>> it's interesting that parallel wasn't cool when chips were getting
>> noticably faster rapidly.  perhaps the focus on parallelization
>> is a sign there aren't any other ideas.
> 
> Gotta do something will all the extra transistors.  After all, Moore's
> law hasn't been repealed.  And pipelines and traditional caches
> are pretty good examples of dimishing returns.  So multiple cores
> seems a pretty straightforward approach.
> 
> Now there is another use that would at least be intellectually interesting
> and possible useful in practice.  Use the transistors for a really big
> memory running at cache speed.  But instead of it being a hardware
> cache, manage it explicitly.  In effect, we have a very high speed
> main memory, and the traditional main memory is backing store.
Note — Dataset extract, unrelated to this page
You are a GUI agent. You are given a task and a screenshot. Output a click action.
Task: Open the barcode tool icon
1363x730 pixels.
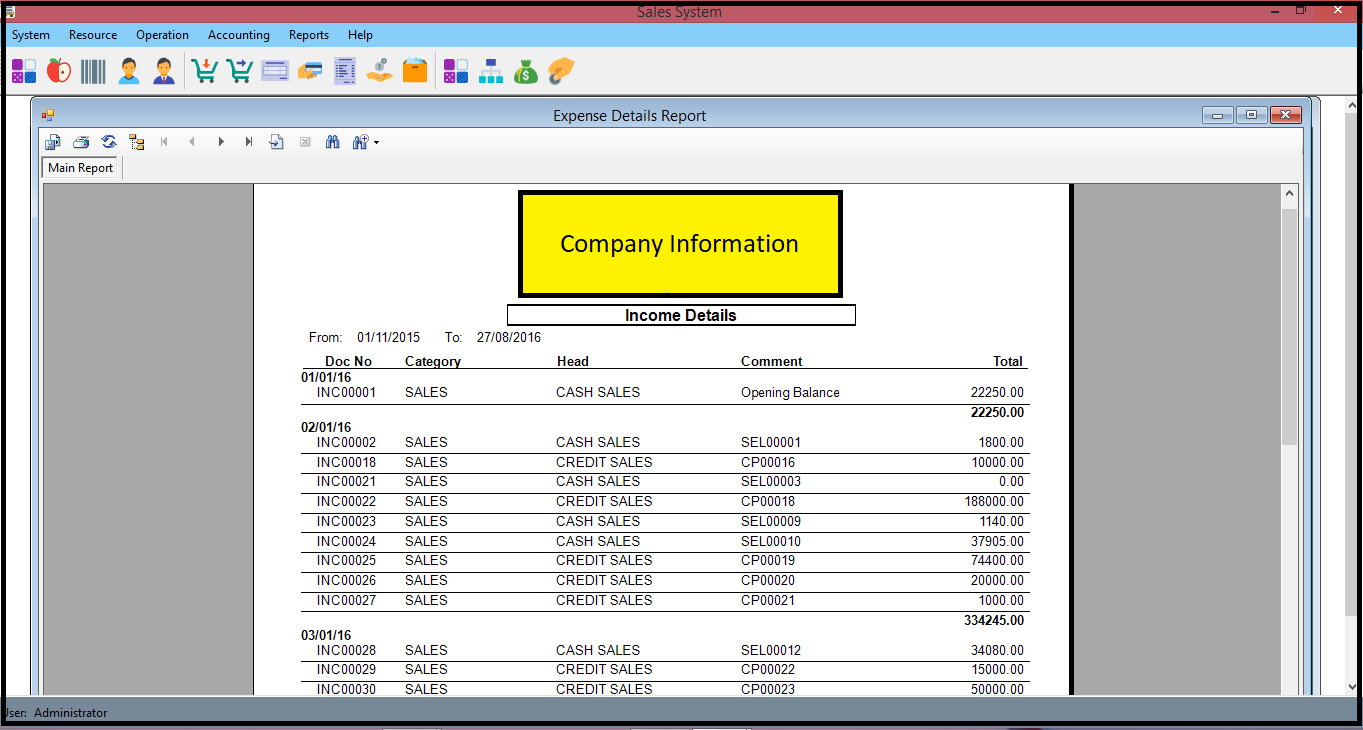click(x=93, y=71)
> It'd give a use for all those paging algorithms that aren't particularly
> justified at the main memory-disk boundary any more.  And you
> can fit a lot of Plan 9 executable images in a 64MB on-chip memory
> space.  Obviously, it wouldn't be a good fit for severely memory-hungry
> apps, and it might be a dead end overall, but it'd at least be something
> different...
> 
> BLS

64 MB is enough to run a lot of Plan 9 apps and the kernel
simultaneously, sure.  But you can't fit Windows or Firefox in there,
so it's probably not going to happen--if you can't fit either of the
world's two most-used consumer apps, I don't think Intel will bother.
Besides that, doing such a thing would involve departing from the
hallowed CPU-cache-memory-swap-disk architecture we've held so dear
since dinosaurs roamed the earth.

Better off to just beef up the caches; there are big benefits and
cash prizes to be had from higher L1 hit rates.